Definition and senses

 

Definition and senses

Once the available examples of a particular word have been gleaned from existing slips and from digital databases, they are read through with a view to determining the precise meaning(s) of the word from the given context. Sometimes it is necessary to read more of the context than has been written out on a slip; at other times the context seems to give little help, as for example when all we have is the word in a list of unrelated commodities in household accounts or a ship’s cargo and the immediate context is simply the price of the item. Sometimes we are dependent on what our medieval predecessors thought a word meant, if our only evidence is the definition of the word given in a gloss in Latin, Old or Middle English, or Anglo-Norman French.

Sometimes we may only have one slip for a word, while for other words there may be several hundred slips to assess, from which we select those where the quotation best seems to illustrate the meaning of the word. If there are many slips for one word we will sort them into groups according to possible sense or subsense and by date, sometimes distributing them in piles on the desk or using a purpose-built, compartmentalized box. Working through these slips methodically by sense and/or date, we prepare definitions and also integrate the evidence we have found in digital resources, taking care that our definitions properly cover the evidence we have found and refining them as necessary during the process.

We always have to try and remain open to what the text is trying to tell us, rather than coming to each quotation with a preconceived idea of what the word means, for it is possible to have 99 examples with one meaning of the word and then find a new meaning in the 100th. Many words may have a classical sense, still used in medieval texts but supplemented by new senses covering, for example, new social, legal, ecclesiastical, mathematical, or agricultural developments. The most difficult words to define are perhaps the botanical names because neither we nor the medieval writers know what the hell is going on, most of the time: often all we have is a vague description of a plant (e.g. it has long hairy leaves) or a gloss where we may not be certain what the English plant name denotes either. Other common challenges include assessing ambiguous examples, where a writer has accidentally or even intentionally used a word in such a way as to be unclear which of two or more possible meanings is intended.

Historically, the use of slips written in longhand was specifically designed to facilitate this open-minded approach: slips could be quickly and easily reordered and regrouped as the process went on.

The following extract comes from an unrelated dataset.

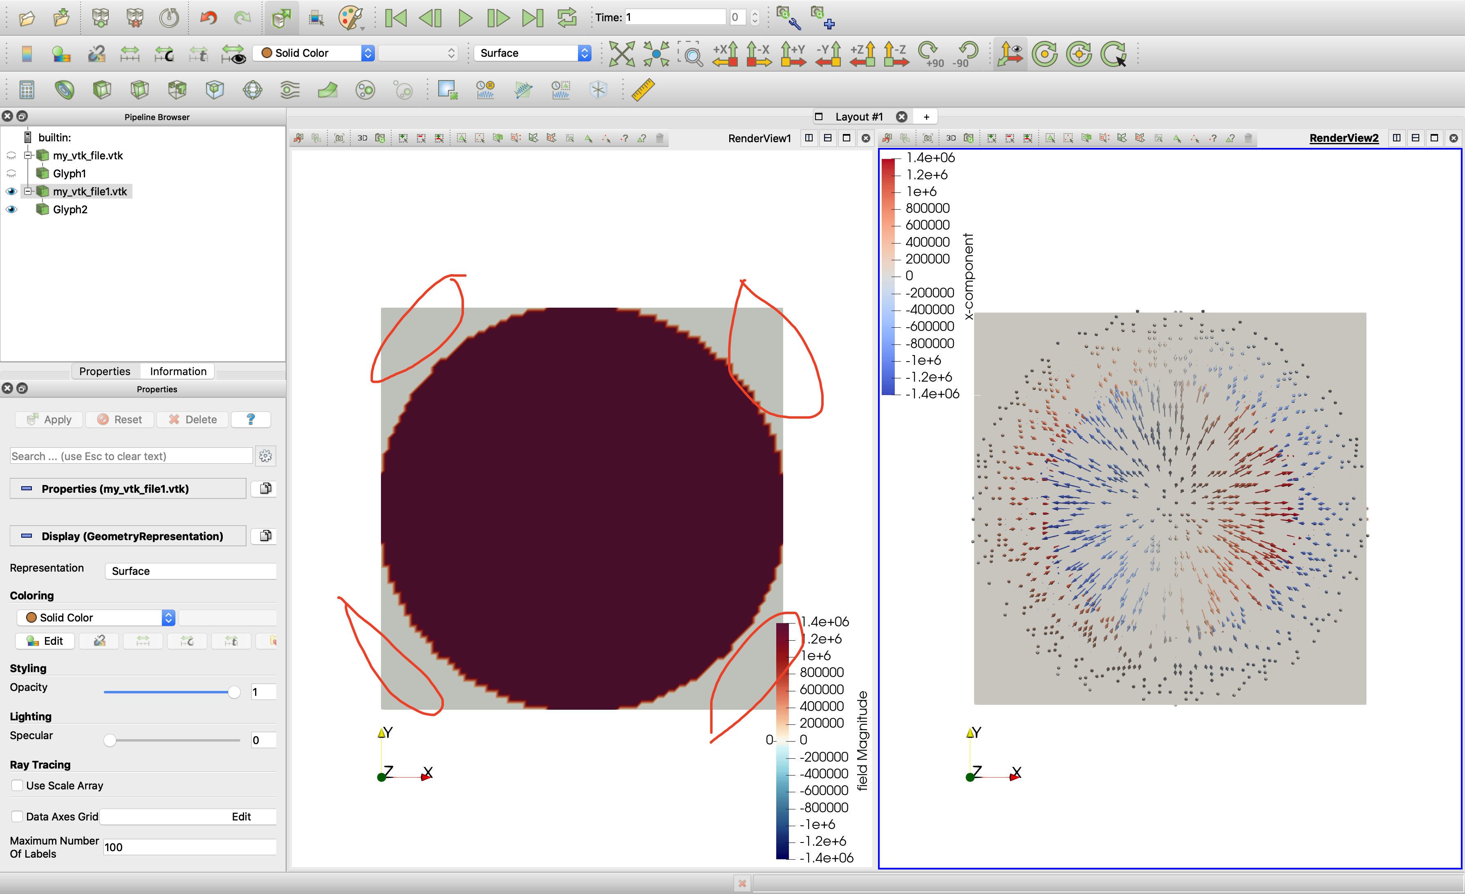Switch to the Information tab
Screen dimensions: 1465x894
(178, 371)

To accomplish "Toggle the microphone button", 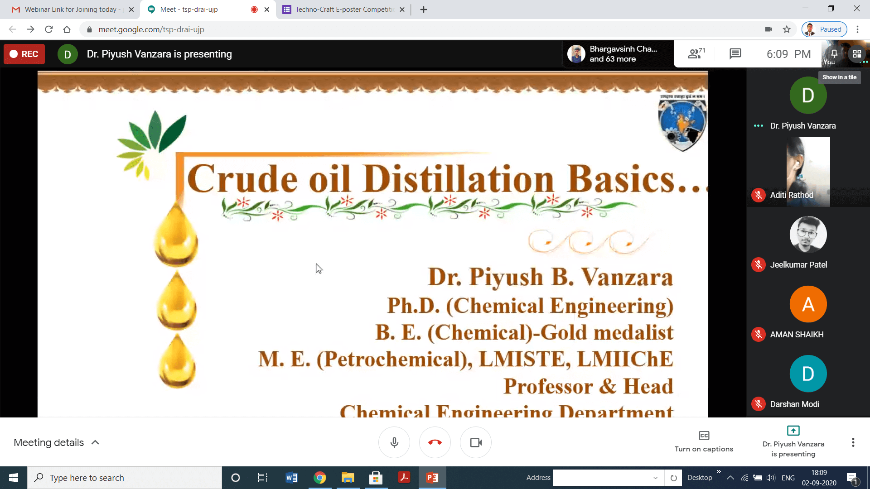I will pyautogui.click(x=394, y=442).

Similarly, in our modern XML-based digital drafting system, quotations are checked and entered so as to build up groups for which definitions can then be added and refined. These groups of quotations can be readily restructured and moved (or deleted) as necessary, whether as a group or individually. For instance, we may find at first a single example of a phrase, which we cannot therefore yet recognize as a phrase and so we enter it within the particular relevant subsense, but later when we find many more examples, we may divide these off as a separate adjacent subsense and include some of the further examples to document what we can then see as a common phrasal idiom. We may also find that we wish to regroup the subsenses differently into senses, and the drag-and-drop system is set up specifically to support editors in this kind of flexible drafting process.

Division and ordering of senses

We divide the evidence into senses and subsenses in such a way as best reflects the evidence we have.

For words with earlier Latin usage (in Classical or Late Latin) we are mindful of the ways in which they were used in the earlier periods, since many of those earlier senses continue into Medieval Latin. We thus consult relevant dictionaries, such as the Oxford Latin Dictionary and Souter's Glossary of Later Latin, when we create our structure of senses, fitting any new senses in and around the existing ones.

For new words, whether coined in Medieval Latin or borrowed from other languages, we start out from what we take to be the word's basic meaning, taking account of its source, its form and its use. Where it makes sense to do so, we proceed from more concrete to more abstract meanings, from more to less animate ones, and from literal to transferred or figurative senses.

The entries of related words are generally structured in a similar way to each other, where this makes sense.